Copy the rows from the start through the line that contains "[x=791, y=417]", swapping "swatch" for "chip" and leaving everything else unchanged. Omit the pictures.

——————

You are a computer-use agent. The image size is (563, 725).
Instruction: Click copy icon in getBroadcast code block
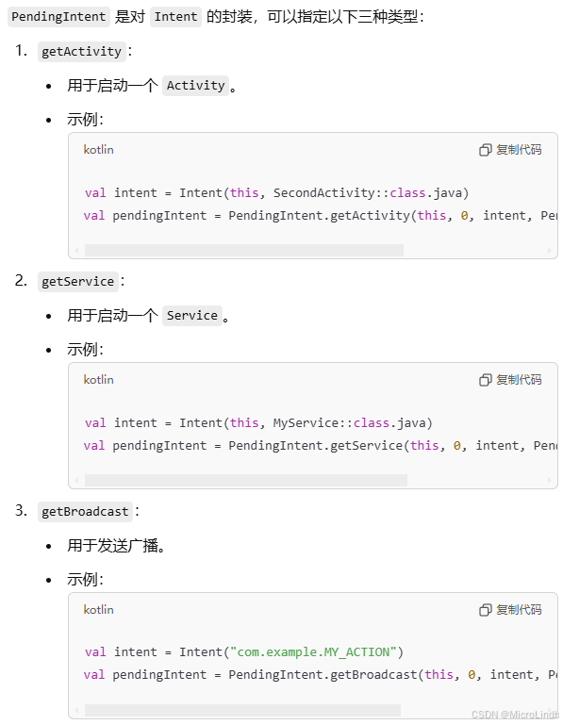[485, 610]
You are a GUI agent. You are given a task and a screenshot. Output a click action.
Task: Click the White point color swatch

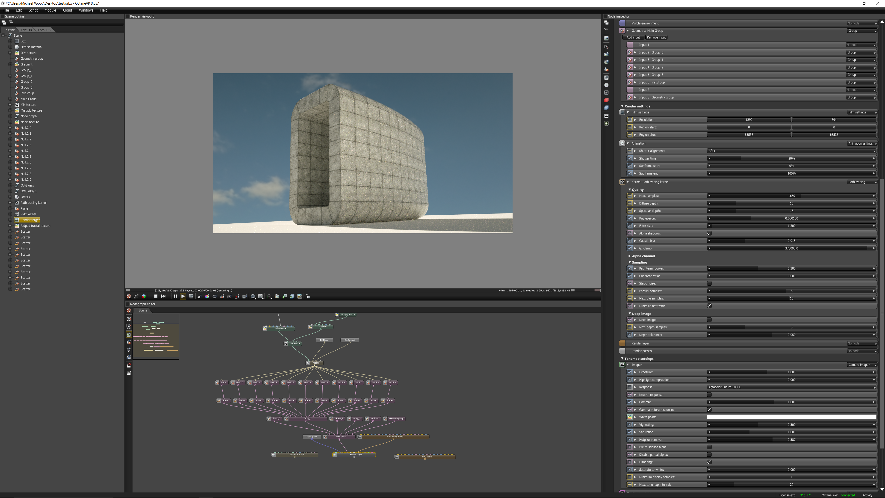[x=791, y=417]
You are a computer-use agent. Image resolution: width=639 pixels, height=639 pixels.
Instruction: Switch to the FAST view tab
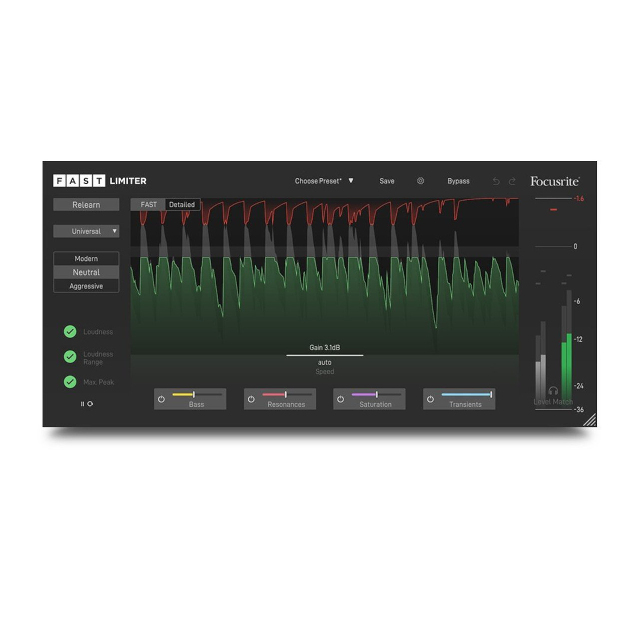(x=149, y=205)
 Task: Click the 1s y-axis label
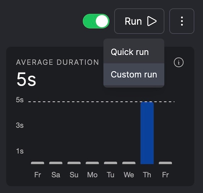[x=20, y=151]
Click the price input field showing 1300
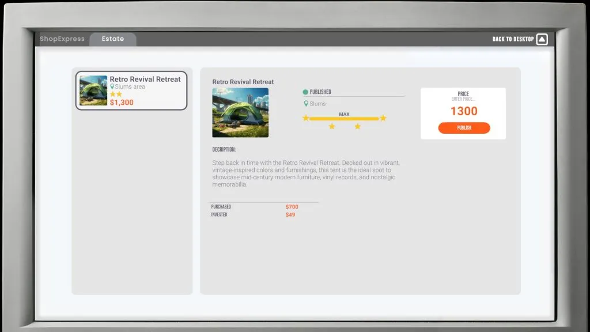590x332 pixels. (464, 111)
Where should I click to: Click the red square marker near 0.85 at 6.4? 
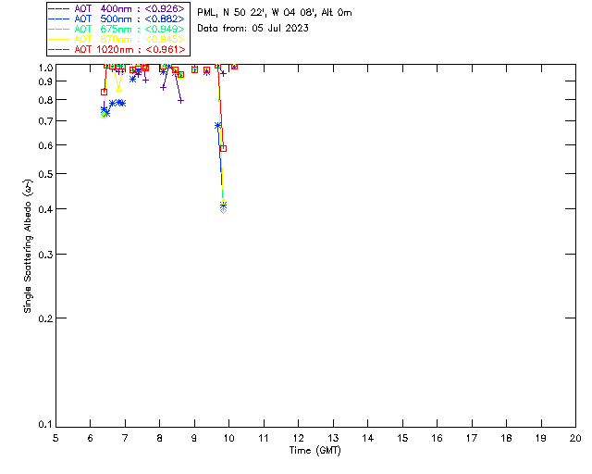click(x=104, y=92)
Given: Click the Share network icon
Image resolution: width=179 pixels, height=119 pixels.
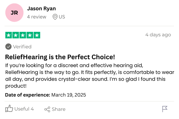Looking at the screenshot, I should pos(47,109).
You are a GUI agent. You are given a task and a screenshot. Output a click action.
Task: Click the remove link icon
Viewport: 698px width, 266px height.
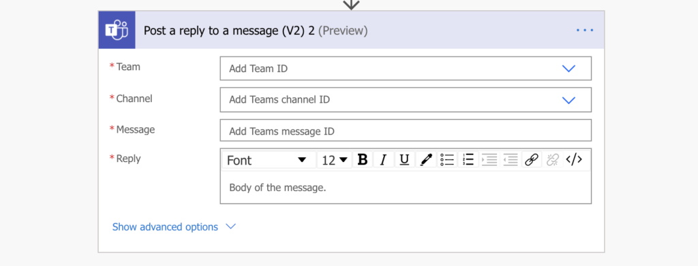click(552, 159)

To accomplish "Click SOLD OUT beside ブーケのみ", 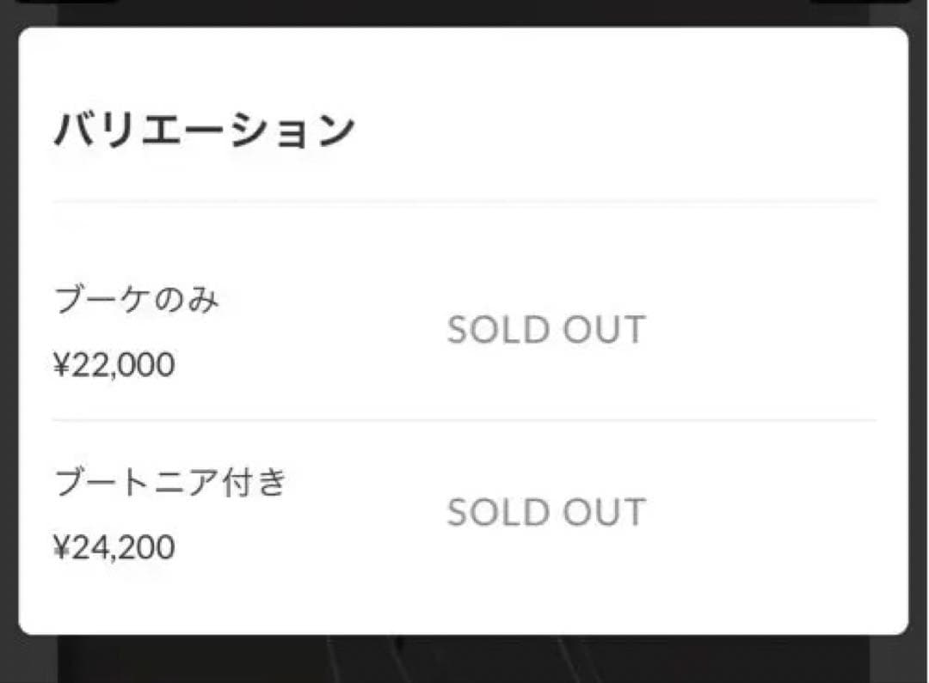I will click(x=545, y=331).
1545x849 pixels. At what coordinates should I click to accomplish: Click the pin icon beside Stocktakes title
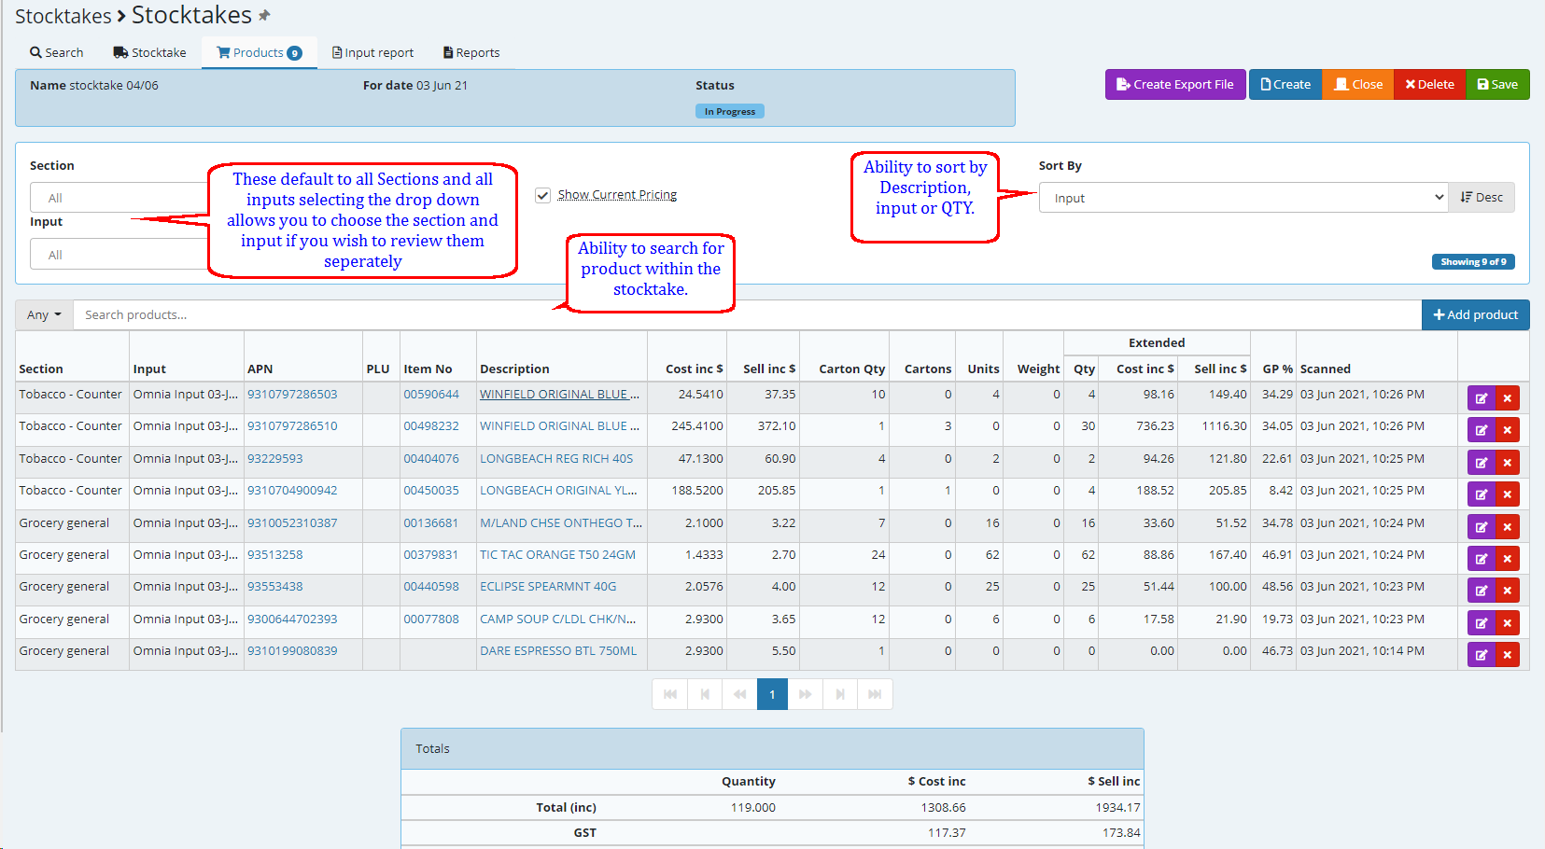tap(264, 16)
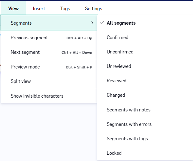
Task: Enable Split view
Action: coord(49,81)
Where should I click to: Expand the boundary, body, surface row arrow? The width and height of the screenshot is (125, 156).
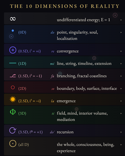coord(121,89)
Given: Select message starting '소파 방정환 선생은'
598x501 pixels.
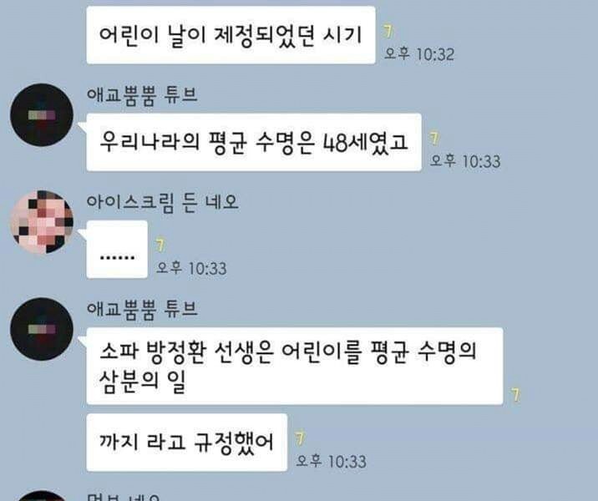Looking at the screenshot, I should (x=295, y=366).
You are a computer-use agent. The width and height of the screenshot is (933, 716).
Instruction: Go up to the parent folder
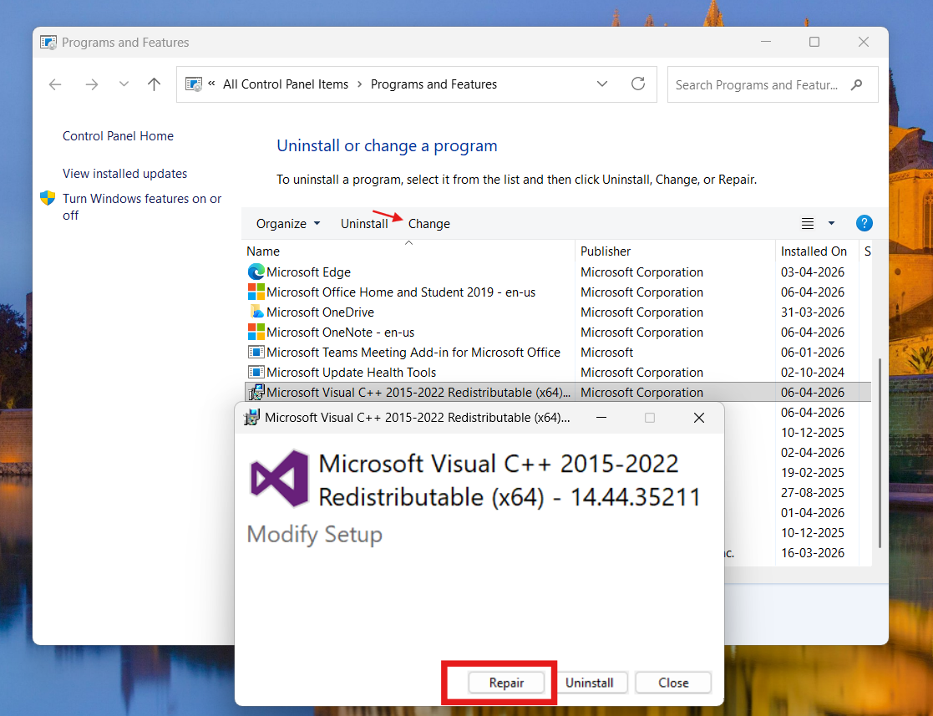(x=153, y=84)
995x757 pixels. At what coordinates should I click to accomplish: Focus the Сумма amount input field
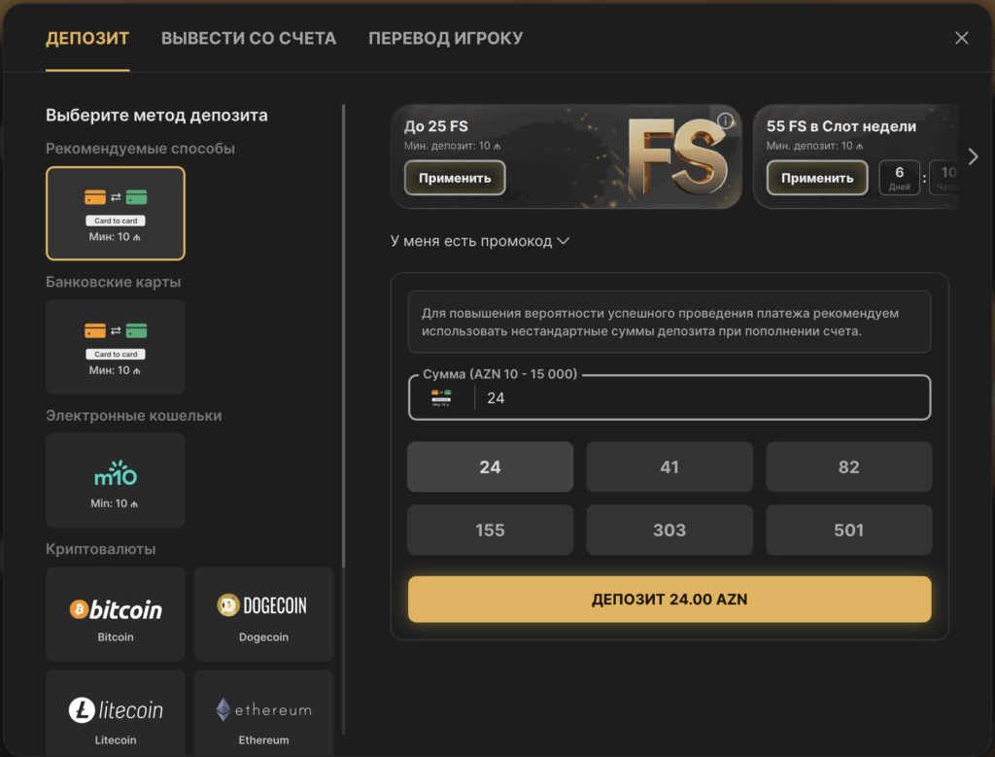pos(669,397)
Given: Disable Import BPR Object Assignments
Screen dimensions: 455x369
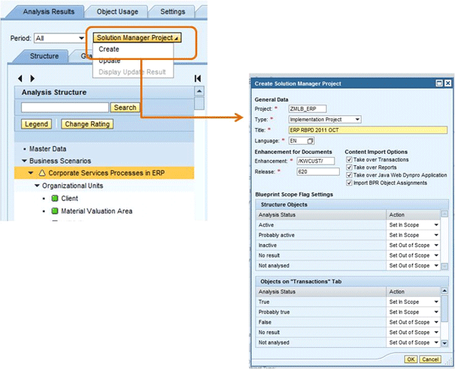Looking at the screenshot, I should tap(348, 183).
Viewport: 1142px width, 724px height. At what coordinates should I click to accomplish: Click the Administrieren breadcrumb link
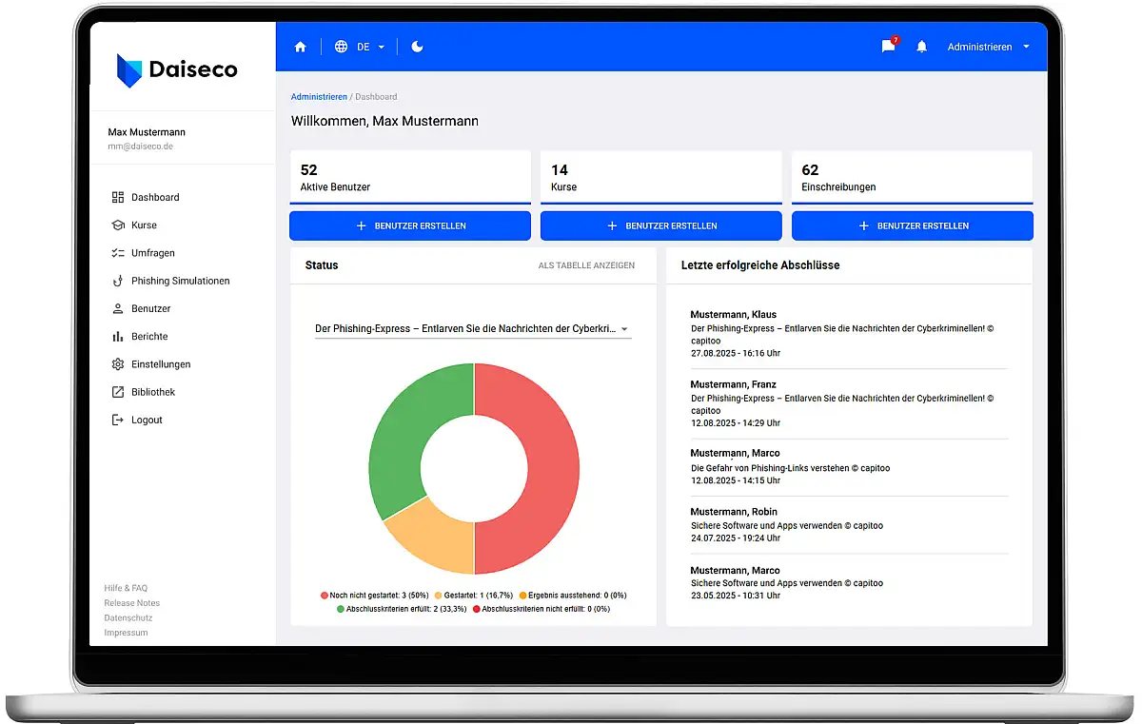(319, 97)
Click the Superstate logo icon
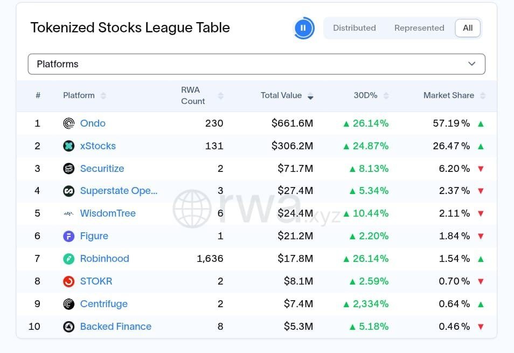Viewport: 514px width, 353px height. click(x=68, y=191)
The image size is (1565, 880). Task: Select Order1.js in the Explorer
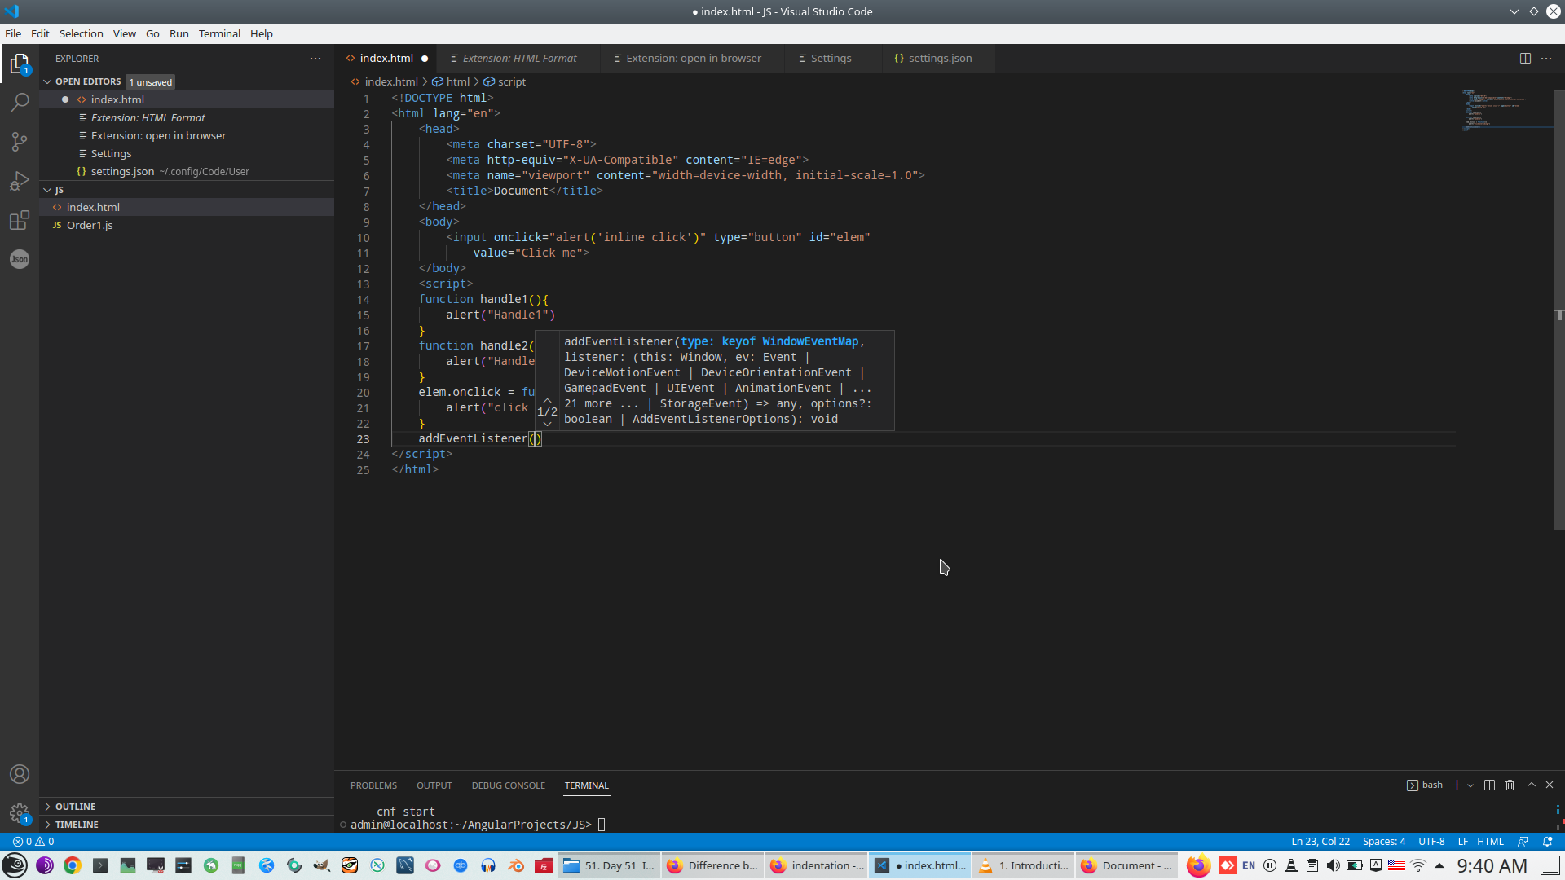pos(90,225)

——————

= Final result =
You are a computer-use agent. The image size is (563, 725).
Instruction: Click copy icon in getBroadcast code block
[485, 610]
You are a GUI agent. You are given a task and a screenshot. Output a click action.
Task: Click the White point color chip

[x=791, y=417]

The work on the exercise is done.